One month into the partial federal government shutdown, uncertainty looms for those enrolled in the SNAP program. SNAP recipients received an advance on their February allotment of food stamps in case the government was unable to reopen.
“I wouldn’t be able to feed my children,” Lance Gormley of Newton said.
Gormley formerly worked as a welder in Harvey County. He was even a black belt in taekwondo. But a workout at the YMCA changed everything.
Gormley started to feel what he thought was heat exhaustion. After being transported to Wichita and Kansas City, surgeons removed a mass from Gormley’s brain.

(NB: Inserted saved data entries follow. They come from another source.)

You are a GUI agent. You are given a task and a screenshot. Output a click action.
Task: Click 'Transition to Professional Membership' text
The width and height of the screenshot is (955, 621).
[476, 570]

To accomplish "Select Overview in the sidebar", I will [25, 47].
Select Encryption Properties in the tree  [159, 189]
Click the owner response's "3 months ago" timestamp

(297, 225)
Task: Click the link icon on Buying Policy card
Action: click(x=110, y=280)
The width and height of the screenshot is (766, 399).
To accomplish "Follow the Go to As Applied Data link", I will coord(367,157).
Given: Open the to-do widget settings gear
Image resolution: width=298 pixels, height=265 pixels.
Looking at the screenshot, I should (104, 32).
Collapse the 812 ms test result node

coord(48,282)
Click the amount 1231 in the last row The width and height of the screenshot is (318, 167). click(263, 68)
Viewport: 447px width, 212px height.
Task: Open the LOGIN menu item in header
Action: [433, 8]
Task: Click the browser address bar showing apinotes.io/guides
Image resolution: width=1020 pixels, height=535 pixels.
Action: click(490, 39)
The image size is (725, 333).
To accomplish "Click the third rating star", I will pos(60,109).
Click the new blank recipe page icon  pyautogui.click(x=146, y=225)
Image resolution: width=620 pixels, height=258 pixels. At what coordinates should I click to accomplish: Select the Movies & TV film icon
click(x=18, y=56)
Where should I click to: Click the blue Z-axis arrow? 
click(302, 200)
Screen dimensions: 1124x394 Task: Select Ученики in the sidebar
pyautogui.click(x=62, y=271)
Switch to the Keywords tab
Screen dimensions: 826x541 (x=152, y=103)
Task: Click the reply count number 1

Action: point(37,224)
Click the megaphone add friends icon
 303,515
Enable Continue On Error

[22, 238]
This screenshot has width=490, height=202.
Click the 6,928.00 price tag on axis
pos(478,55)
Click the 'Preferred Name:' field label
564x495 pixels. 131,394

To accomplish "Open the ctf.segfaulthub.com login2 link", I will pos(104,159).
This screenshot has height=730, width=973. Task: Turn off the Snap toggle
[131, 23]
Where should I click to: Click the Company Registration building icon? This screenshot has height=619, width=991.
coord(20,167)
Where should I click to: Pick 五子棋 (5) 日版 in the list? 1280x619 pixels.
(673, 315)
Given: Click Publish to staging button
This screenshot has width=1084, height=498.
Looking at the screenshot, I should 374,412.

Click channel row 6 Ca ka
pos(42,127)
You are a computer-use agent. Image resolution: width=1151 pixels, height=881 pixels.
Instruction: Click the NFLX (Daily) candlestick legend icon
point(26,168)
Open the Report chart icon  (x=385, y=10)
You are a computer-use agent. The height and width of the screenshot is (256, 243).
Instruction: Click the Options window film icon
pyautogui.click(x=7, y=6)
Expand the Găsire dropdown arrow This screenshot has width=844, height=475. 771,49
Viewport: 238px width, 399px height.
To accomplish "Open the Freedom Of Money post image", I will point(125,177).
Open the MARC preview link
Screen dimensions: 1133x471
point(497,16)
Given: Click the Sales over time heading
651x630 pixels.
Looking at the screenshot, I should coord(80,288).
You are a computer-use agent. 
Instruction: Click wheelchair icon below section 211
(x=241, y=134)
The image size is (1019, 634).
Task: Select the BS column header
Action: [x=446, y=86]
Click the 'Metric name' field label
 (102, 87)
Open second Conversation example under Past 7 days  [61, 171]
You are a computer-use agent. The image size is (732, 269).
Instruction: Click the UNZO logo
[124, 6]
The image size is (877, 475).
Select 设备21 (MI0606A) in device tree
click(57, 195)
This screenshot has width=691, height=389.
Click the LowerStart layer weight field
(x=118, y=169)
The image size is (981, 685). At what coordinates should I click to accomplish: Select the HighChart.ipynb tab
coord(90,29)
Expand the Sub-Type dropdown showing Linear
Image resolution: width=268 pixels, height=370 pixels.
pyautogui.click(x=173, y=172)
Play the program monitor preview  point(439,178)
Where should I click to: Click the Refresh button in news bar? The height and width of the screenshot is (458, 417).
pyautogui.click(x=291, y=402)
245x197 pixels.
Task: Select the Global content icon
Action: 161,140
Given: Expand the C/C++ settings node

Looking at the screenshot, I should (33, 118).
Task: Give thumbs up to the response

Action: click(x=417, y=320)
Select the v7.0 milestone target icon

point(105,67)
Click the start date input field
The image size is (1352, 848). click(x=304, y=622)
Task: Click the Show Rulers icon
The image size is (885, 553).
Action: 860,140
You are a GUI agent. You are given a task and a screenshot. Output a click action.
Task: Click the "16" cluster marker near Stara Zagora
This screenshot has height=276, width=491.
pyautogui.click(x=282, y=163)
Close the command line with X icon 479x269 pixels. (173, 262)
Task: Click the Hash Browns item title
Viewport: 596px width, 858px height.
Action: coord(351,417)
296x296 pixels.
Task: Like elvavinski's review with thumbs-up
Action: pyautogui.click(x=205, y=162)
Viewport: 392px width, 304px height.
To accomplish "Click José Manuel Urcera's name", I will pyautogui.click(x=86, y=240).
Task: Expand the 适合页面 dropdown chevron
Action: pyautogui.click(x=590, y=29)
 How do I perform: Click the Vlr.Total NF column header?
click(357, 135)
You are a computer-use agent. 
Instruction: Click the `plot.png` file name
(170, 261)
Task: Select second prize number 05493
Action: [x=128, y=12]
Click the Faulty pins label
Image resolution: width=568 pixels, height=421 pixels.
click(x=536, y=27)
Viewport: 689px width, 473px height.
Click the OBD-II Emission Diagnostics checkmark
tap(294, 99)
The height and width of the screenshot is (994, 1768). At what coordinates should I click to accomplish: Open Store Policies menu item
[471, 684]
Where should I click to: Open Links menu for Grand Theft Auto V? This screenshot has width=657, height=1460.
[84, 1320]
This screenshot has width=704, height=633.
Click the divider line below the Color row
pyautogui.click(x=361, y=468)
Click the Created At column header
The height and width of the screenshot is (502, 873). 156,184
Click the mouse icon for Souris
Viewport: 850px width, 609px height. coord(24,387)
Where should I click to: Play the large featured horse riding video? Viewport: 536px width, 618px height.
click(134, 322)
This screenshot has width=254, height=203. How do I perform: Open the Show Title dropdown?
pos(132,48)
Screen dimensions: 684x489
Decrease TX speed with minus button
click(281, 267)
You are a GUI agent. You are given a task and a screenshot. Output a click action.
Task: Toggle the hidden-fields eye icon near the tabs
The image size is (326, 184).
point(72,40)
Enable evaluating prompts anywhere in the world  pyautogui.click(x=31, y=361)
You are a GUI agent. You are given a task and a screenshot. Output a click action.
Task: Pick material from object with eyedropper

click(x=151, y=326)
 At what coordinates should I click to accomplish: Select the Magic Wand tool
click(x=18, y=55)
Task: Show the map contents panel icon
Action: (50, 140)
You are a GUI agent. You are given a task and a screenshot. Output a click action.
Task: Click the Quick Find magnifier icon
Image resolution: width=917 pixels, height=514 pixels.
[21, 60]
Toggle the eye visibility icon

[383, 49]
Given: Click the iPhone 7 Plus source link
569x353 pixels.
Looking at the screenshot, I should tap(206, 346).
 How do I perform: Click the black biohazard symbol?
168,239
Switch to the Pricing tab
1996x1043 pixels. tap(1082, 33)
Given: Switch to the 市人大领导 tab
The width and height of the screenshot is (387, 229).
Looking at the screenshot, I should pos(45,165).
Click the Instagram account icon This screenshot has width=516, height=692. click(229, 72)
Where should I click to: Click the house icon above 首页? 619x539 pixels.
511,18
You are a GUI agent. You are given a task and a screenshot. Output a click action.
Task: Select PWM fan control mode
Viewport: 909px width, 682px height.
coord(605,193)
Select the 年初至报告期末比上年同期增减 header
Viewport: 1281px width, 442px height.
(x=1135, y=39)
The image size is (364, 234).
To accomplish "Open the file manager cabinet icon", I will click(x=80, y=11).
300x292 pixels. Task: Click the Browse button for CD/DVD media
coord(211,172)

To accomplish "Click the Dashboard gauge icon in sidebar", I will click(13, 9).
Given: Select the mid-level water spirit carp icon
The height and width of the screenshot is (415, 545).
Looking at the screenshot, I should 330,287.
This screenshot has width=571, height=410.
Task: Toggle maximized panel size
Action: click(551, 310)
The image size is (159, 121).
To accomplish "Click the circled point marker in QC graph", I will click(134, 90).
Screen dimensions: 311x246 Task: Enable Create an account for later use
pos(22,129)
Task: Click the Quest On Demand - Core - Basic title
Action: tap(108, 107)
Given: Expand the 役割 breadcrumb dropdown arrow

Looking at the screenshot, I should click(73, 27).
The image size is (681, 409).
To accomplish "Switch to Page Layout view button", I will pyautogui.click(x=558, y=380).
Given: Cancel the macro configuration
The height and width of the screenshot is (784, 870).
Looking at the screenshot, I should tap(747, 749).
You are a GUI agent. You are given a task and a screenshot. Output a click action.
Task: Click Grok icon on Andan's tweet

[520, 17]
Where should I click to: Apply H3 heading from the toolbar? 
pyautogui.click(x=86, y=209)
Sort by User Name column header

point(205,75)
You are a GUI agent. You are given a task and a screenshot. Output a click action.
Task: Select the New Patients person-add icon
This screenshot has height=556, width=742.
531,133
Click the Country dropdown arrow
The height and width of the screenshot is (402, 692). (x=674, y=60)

“It has changed my life entirely, where I was able to do things that I was in the past, I’m not anymore,” Gormley said.
The surgery resulted in loss of income, job and former abilities. But Gormley is a provider for his two children.
“I never thought I would be in a situation where I would need any kind of assistance from anybody,” Gormley said.
He even admits to looking down on those living off of government assistance in the past. Now, the roles are reversed as he finds himself in a unique situation.
Gormley lives on less than $500 a month and student loans to provide for his family.
“For crying out loud, I paid into the system my entire life for this situation. And now it’s looking like it won’t even be there to help me,” Gormley said.
Gormley is studying politics at Wichita State during his time away from employment. He hopes to one day be able to put his experience to use and make a difference for others through representing.